A classic Craigslist Mirror photograph is of a frameless square mirror in a drab gray background reflecting a brilliant green forest. Some of the mirrors mimic their surroundings like camouflage—Stephen Shore’s photograph U.S. 97, South of Klamath Falls, Oregon, of a wordless highway billboard depicting a mountain scene, standing on the roadside within a similar scene, comes to mind.
“They run the gamut—some are really funny and I like them for that reason. Some are really compelling just for incredible objects being reflected inside someone’s home,” Oglander says. In the book, the images are stripped of their original captions, which Oglander says never addressed the weirdness of the pictures anyway. “I found one recently where a woman had thrown a white sheet over her body to photograph the mirror, and I was convinced I would read some mention in the item description of her acting like a ghost or making a joke, but I think she was actually just trying to hide herself. There was no, ‘Oh, and here’s my entire body, covered in a blanket, nothing strange to see here.’ I’m consistently surprised there’s no mention of the photos themselves being good or funny.”
He searches for them all over. Los Angeles, he says, tends to yield a lot of Craigslist Mirror images; Florida, too. “You can look in places with better weather and you’ll find more mirrors are taken outside to be photographed. And images of skies or the forest or what-have-you,” he says. “But I also love the interiors, the desolate middle-America shots. The homes are mind-blowing.” He is an equally avid accumulator of 3-D pieces—whale vertebrae, horse skulls, punching bags, and cameras are among the objects that fill the studio apartment he shares with his girlfriend and at least one storage space back in Tennessee. “I’m such a collector of culture and objects that I’m fascinated by looking at other people’s homes where it is just devoid of everything.” There is a distinct David Lynch quality in some of those curtain-drawn rooms, just as there is a yearning in the projected selves and driveway reflections of spectacular vistas that lurk around hidden corners or just across the road. The solitary mirror longs for its other self, for the sky and ocean captured in its gaze.
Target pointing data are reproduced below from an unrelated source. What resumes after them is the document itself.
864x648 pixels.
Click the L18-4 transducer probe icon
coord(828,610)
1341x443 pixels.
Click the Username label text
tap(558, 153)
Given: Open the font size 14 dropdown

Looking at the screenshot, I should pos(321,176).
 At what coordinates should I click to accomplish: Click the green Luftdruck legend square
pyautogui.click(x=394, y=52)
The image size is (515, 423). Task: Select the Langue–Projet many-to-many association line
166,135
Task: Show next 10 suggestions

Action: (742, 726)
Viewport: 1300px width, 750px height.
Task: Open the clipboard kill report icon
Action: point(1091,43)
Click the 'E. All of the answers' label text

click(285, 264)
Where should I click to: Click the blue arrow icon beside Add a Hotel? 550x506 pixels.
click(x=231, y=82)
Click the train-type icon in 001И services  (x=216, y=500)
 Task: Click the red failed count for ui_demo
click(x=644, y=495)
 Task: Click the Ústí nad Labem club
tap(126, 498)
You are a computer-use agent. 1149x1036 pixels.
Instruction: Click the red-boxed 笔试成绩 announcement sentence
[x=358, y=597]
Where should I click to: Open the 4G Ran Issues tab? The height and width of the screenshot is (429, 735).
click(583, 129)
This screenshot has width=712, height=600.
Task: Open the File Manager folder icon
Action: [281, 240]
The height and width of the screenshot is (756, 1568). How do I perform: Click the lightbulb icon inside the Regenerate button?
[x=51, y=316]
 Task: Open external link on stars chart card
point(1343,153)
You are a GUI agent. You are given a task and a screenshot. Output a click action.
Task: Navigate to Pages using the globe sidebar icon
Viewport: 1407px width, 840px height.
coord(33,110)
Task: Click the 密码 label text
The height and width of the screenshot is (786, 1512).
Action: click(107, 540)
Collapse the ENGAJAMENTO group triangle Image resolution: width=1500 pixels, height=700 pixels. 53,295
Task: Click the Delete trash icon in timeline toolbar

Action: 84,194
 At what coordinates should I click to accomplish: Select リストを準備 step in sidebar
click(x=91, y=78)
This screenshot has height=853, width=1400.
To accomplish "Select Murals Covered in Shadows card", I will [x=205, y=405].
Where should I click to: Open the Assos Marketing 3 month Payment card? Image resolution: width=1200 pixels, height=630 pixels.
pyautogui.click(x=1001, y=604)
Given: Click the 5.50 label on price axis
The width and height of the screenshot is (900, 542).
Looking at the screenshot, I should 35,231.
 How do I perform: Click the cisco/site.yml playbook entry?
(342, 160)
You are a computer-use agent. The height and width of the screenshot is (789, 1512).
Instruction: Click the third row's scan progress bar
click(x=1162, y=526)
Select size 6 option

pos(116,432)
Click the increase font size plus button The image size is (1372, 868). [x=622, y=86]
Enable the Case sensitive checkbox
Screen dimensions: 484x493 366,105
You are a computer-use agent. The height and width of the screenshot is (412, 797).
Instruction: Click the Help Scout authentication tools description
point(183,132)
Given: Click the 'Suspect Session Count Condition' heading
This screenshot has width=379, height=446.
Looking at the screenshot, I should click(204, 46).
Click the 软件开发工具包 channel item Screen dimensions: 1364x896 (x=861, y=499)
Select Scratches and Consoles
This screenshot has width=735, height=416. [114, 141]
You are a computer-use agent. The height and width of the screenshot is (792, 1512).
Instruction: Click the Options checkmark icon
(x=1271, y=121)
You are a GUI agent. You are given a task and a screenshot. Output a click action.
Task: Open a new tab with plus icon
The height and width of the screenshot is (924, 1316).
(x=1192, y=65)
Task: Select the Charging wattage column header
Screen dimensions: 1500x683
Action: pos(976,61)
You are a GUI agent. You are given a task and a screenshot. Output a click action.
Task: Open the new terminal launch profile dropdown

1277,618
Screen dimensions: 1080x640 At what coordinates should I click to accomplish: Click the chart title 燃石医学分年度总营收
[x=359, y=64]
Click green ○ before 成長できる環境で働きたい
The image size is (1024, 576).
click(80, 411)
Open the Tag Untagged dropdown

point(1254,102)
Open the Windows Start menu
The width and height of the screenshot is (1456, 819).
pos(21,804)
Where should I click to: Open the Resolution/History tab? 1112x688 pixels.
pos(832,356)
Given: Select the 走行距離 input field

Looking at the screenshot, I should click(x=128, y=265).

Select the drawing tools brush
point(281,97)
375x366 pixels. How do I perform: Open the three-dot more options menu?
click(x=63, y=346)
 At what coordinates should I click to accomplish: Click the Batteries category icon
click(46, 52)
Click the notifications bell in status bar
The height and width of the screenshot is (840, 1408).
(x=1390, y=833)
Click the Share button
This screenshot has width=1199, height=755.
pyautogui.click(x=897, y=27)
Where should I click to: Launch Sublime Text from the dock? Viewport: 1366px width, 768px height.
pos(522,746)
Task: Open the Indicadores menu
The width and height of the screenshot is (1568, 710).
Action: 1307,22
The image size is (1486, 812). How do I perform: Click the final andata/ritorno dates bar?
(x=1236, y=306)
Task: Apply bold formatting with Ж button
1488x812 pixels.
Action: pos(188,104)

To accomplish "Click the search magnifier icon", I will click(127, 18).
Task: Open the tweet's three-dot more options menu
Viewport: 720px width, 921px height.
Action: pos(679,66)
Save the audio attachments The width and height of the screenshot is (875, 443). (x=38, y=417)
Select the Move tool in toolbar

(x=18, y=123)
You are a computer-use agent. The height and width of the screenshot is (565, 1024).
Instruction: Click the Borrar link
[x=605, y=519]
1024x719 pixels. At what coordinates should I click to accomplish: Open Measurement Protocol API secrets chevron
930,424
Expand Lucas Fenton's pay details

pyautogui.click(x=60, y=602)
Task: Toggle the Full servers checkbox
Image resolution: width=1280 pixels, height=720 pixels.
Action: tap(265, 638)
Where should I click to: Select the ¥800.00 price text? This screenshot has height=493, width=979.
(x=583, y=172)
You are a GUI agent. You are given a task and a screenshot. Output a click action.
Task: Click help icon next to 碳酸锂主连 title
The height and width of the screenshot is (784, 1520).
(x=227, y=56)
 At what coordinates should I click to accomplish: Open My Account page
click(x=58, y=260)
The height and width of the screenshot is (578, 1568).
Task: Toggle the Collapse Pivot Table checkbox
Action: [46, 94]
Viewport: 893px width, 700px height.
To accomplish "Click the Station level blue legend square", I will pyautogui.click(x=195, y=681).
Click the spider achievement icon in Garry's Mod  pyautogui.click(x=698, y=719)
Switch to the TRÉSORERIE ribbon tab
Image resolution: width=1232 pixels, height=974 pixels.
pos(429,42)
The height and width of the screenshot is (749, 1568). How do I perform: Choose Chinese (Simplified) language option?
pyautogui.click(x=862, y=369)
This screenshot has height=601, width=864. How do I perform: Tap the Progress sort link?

A vase of flowers regards its reflection; a computer screen stares down its echo; a dog pauses before a reverse of itself. In these images, the mirror becomes a character, too, a palpable observer in the room, quietly magnifying and distorting everything in sight. In a narcissistic, self-conscious era of deliberately produced and filtered and widely disseminated images, the photographs of Mirrors refreshingly, unabashedly offer a portrait of their makers’ truest selves: oddly striking and utterly lonesome, even in the presence of their own silent, infinite companion. “If within the four walls of a bedroom a mirror stares,” Jorge Luis Borges, perhaps the world’s most famous chronicler of the reflection, once wrote, “I am no longer alone.”